While most women described some level of gendered barriers, seemingly all of them spoke highly of CMC’s transition to co-ed. “I think the school really welcomed women with open arms,” Mari Adams ‘80 recalled. George shared similar sentiments: “CMC really was a place where I built lifetime friendships; many of them that are still really present today. So, I loved it.”


While these women were pioneers and pacesetters, they were also just students like us—sometimes struggling just to keep up. 


Reflecting on her time at CMC, McCaffery recalls “a series of hard disappointments.” One of the most surprising disappointments was during her swimming exam that CMC previously required. “When I jumped in the pool to take my swim test and got to the other end, I had the basketball coach who was administering the test that day bending over and saying to me, ‘Young lady, you are far too young to be this out of breath and uncoordinated in swimming,” McCaffery shared. 

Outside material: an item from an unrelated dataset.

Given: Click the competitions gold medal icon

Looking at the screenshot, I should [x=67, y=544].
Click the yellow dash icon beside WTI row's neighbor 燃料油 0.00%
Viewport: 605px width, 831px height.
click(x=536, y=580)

King shared her challenges adjusting to CMC’s student body: “All of a sudden you’re with a whole new echelon of really smart people, really accomplished people. And people who have had life experiences that are just you've never been exposed to it before.” But while her peers challenged her, she noted that “You don't know how big you can dream until you hear from other people and learn what their dreams are.”


King also shared her financial struggles: “I worked all four years to help pay for college. And it was just a lot. And it was the first time I really struggled in the classroom. So that was a very difficult situation.” 


King recalled that she worked many part-time jobs, including at the mailroom. While CMC students today know the mailroom as “Story House,” King shed light on what Story House looked like for older generations of CMC students: “The first students at CMC were living in Story House, which was actually a farmhouse on Green beach. That's what Story House actually was. There was a woman who had an orchard and donated her house. And so the people lived in the basement; they took their meals on the ground floor.” King continued that these men “had Quonset huts: they built this temporary housing. Some people lived in the basement of Bridges Auditorium. I mean, this was a scrappy, can-do group.”


It can be surprising to reflect on just how recently CMC’s all-men’s college filled with Quonset huts transitioned into co-education. While educational and workplace gender integration seems firmly established today, CMC women just decades older than us faced schools and workplaces with rapidly changing gender norms. 


Adams reflected, “You don't realize how recently things changed.” She described her first job after CMC: “I went into the Foreign Service only a few years before they changed the rules, so women did not have to resign when they got married.” She continued, “In my first diplomatic assignment, I was the only female diplomat in the country.” 


Even today, Adams discussed how “professional women always do this in financial meetings, you'll look around in a seminar room and start counting the women. I think we all do it. And just to see like, what is it? Ten percent? Twenty percent?”


While the obstacles faced by the first female students at CMC might seem irrelevant today, the current absence of such obstacles serves as an important reminder of how quickly social change can occur on our campus. Hopefully, this serves to motivate present and future students in their pursuit of educational equity.